What evidence is there that OpenAI will be more benevolent than Salesforce? Perhaps we shouldn’t give large corporations more opportunities for data mining.
Is it me or does the article mix characters with different fonts weights through the text?
My personal experience with using Slack as just a in-company chat app has been fine. I enjoy using Slack more than Teams or Discord.
All their integrations kinda suck though, and its not uncommon for integrations to randomly break with no discernible changes elsewhere.
We used to have a local devs slack and any time someone came up with a random slash command one guy would add a new php script to power that command. I assume a lot of it is just an abandoned API that nobody cares about anymore because Microsoft forced Teams into Office so it took over corporate America in waves. I cant remember the last place I worked at that didnt just use Teams.
Speaking of php slack was built with php until they followed Facebook with Hack (which is essentially a modern flavor of php)
I hate how Slack has no syntax highlighting for code blocks. Even Discord has it.

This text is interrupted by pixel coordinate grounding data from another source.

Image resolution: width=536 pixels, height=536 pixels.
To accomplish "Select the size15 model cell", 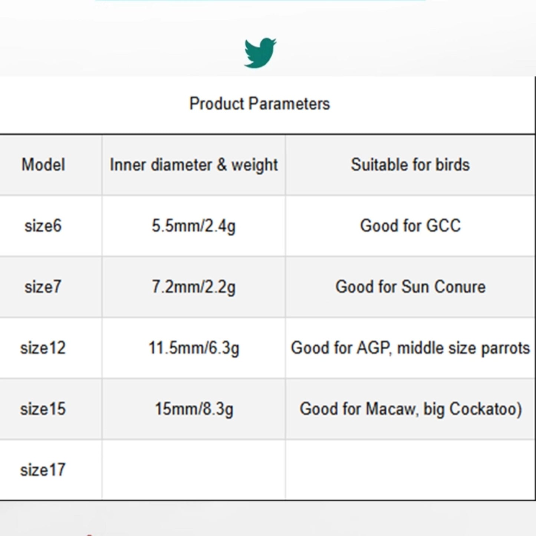I will pos(43,409).
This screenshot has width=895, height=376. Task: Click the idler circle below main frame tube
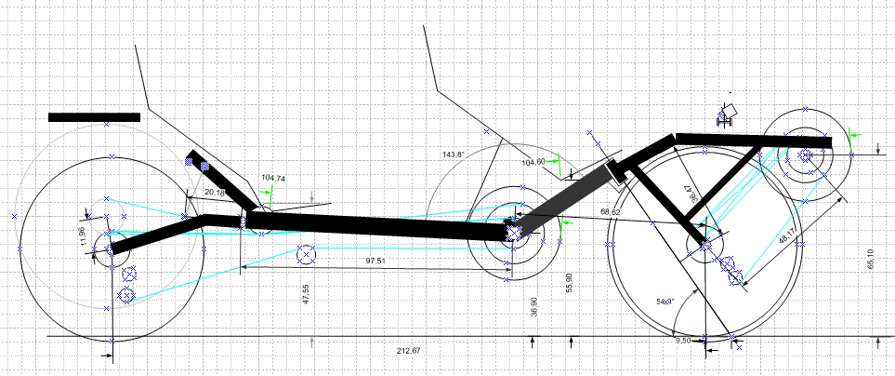[x=307, y=254]
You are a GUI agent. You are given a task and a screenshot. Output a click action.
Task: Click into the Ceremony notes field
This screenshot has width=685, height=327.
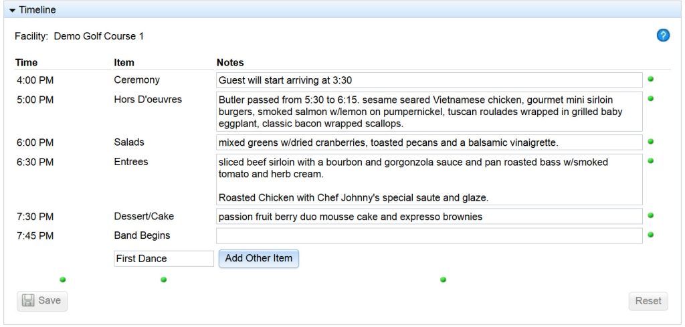[429, 80]
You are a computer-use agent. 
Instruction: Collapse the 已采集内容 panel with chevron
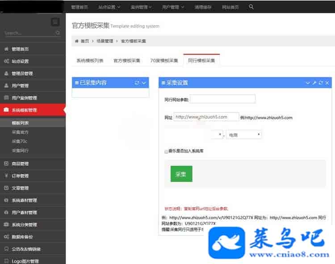[x=144, y=83]
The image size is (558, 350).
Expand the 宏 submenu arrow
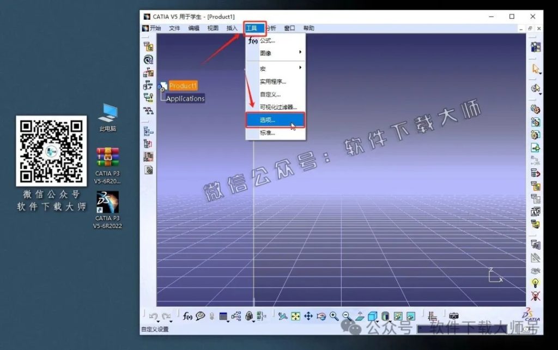click(x=300, y=68)
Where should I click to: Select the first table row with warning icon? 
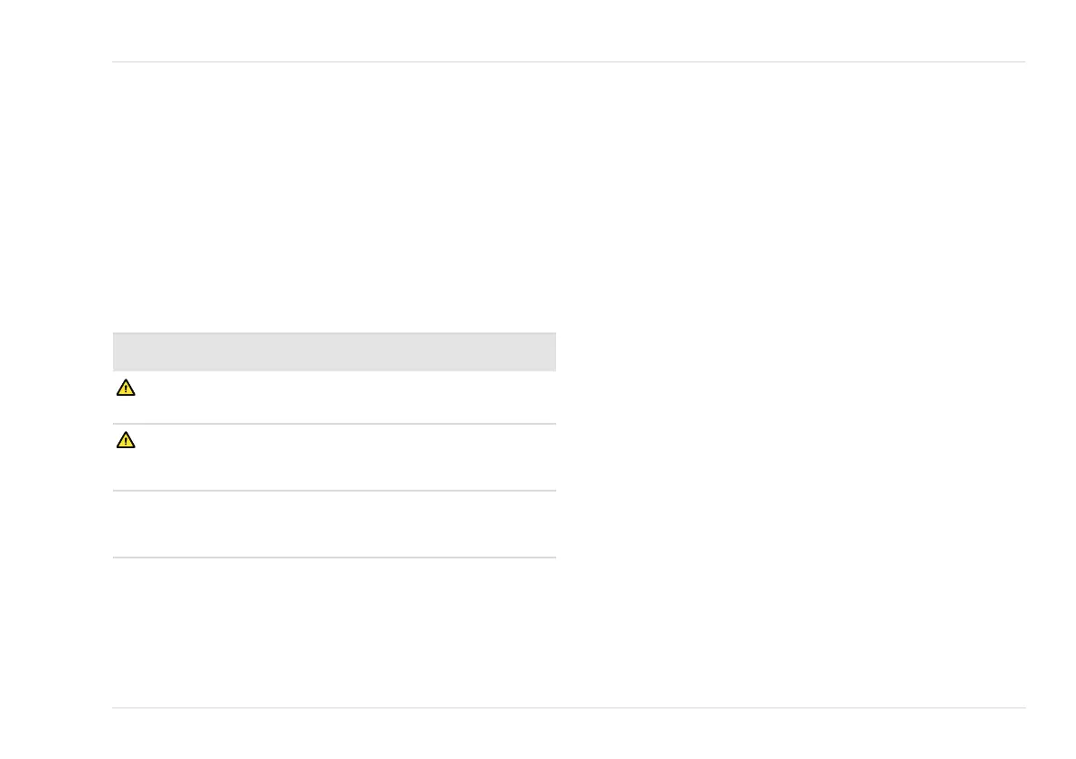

They almost have, you could wrangle group projects + group chats together pretty easily and you'd be close-ish. The claude cowork experience backed by google drive with the openai group projects and group chat would, imo, be a really awesome way to work!
signal should just add better API / bot stuff and then we could all use that. there's no way OpenAI would be trustworthy for this; slack certainly isn't
Slack's software quality has been in absolute freefall over the past couple of months.
I hate Slack. Total information overload. I’d prefer a tool that encourages people to think more before hitting send.
OT latent space podcast is great, most recently interview with jeff dean. Worth a listen
I for one would love this - if it’s done well - except that it would presumably be locked in to OpenAI agents
They'll just do what Anthropic does: let it Ralph Wiggum a pile of broken shit, and then say "wewwwww, doing pwogwamming is vewwy hawd, UwU >_<" when it won't build and fails at basic use cases that would be easy to test automatically
> Developers routinely complain about Slack’s API costs and permissions
What? What API costs is the op talking about?
If AI is soo productive why do they even sell it and don't hoard it for themselves to build a competing offer to everything ?
No one is claiming that level of productivity.